• _PROMPT_: An exact copy of the lines from the one containing "This screenshot has height=812, width=1100." through the final line of the records is the only acceptable answer.

Collected data:

--- START ---

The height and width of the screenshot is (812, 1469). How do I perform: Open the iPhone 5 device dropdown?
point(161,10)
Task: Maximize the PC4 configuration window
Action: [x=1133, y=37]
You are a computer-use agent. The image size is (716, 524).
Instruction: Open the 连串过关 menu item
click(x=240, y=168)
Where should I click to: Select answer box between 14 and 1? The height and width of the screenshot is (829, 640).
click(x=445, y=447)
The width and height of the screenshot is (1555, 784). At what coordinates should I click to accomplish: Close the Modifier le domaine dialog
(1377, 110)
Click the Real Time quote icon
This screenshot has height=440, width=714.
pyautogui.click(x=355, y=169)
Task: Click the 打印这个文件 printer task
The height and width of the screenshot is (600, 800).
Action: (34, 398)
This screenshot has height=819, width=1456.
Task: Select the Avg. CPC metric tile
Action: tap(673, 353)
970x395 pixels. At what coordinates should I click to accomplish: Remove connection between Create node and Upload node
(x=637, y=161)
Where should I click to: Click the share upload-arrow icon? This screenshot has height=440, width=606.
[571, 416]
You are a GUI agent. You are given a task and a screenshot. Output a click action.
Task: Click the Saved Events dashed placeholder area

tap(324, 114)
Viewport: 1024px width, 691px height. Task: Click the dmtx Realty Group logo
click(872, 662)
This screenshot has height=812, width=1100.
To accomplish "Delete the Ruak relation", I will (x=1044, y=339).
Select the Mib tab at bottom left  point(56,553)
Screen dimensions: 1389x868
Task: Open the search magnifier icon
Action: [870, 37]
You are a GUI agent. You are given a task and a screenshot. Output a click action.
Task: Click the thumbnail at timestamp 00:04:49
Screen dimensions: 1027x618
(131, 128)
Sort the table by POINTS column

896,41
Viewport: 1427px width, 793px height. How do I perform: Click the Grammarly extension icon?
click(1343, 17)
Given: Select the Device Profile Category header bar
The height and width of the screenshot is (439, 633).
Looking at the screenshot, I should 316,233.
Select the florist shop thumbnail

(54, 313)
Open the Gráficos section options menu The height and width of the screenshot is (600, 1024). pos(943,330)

--- END ---

• _EXERCISE SOLUTION_:
This screenshot has height=812, width=1100.
To accomplish "Delete the Ruak relation", I will (x=1044, y=339).
Select the Mib tab at bottom left  point(56,553)
Screen dimensions: 1389x868
Task: Open the search magnifier icon
Action: [870, 37]
You are a GUI agent. You are given a task and a screenshot. Output a click action.
Task: Click the thumbnail at timestamp 00:04:49
Screen dimensions: 1027x618
(131, 128)
Sort the table by POINTS column

896,41
Viewport: 1427px width, 793px height. How do I perform: Click the Grammarly extension icon?
click(1343, 17)
Given: Select the Device Profile Category header bar
The height and width of the screenshot is (439, 633).
Looking at the screenshot, I should 316,233.
Select the florist shop thumbnail

(54, 313)
Open the Gráficos section options menu The height and width of the screenshot is (600, 1024). pos(943,330)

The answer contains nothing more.